(ZIEL DER AUFGABE): Gib aus dem Text über die Verteilung der Medizinstudienplätze den Abschnitt von „Medizinstudienplätze fehlen und“ bis einschließlich „pro 100.000 Einwohner.“ wortgetreu wieder.
═════ VORLIEGENDER TEXTAUSZUG
Medizinstudienplätze fehlen und sind ungleich verteilt
Es gibt große Unterschiede zwischen den Ländern, wenn man das Verhältnis von Medizinstudienplätzen zur Einwohnerzahl betrachtet. Die verfügbaren Studienplätze an staatlichen Hochschulen sind zum Teil sehr unterschiedlich verteilt. In Brandenburg und Bremen etwa gibt es bislang kein staatliches Studienangebot für Medizin.
Die übrigen Bundesländer bilden im Verhältnis zur Einwohnerzahl in unterschiedlichem Maß für den eigenen Bedarf aus, wie die Analyse des CHE verdeutlicht. Das Saarland und Mecklenburg-Vorpommern bieten an staatlichen Hochschulen je 100.000 Einwohner 29 beziehungsweise 26 Medizinstudienplätze an. Im bevölkerungsreichen Nordrhein-Westfalen sind es hingegen nur 13 pro 100.000 Einwohner.
══════════
═════ GEGEBENE DATEN
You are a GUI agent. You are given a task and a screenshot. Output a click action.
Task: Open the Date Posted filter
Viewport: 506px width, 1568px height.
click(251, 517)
══════════
═════ GEGEBENE DATEN
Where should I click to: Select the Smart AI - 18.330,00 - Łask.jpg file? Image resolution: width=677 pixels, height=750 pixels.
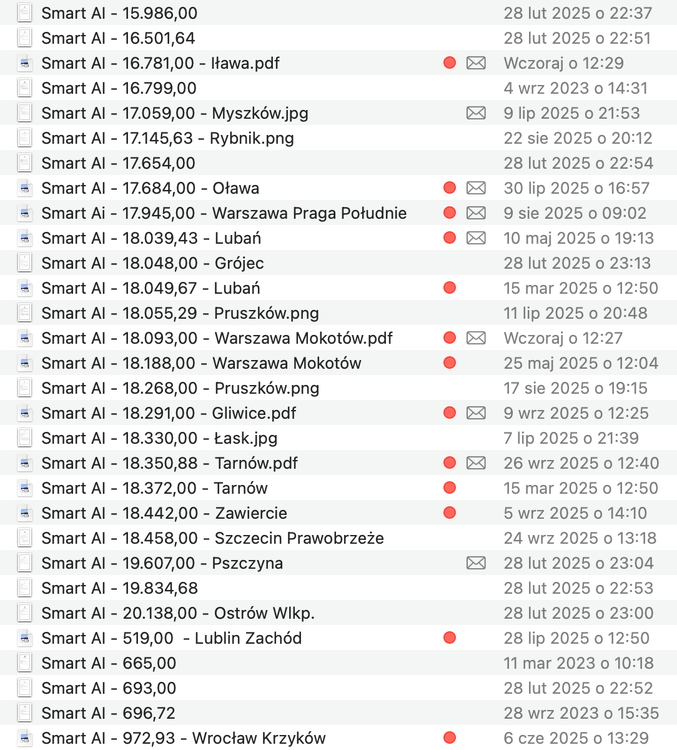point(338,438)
══════════
(ERGEBNIS DER AUFGABE):
Medizinstudienplätze fehlen und sind ungleich verteilt
Es gibt große Unterschiede zwischen den Ländern, wenn man das Verhältnis von Medizinstudienplätzen zur Einwohnerzahl betrachtet. Die verfügbaren Studienplätze an staatlichen Hochschulen sind zum Teil sehr unterschiedlich verteilt. In Brandenburg und Bremen etwa gibt es bislang kein staatliches Studienangebot für Medizin.
Die übrigen Bundesländer bilden im Verhältnis zur Einwohnerzahl in unterschiedlichem Maß für den eigenen Bedarf aus, wie die Analyse des CHE verdeutlicht. Das Saarland und Mecklenburg-Vorpommern bieten an staatlichen Hochschulen je 100.000 Einwohner 29 beziehungsweise 26 Medizinstudienplätze an. Im bevölkerungsreichen Nordrhein-Westfalen sind es hingegen nur 13 pro 100.000 Einwohner.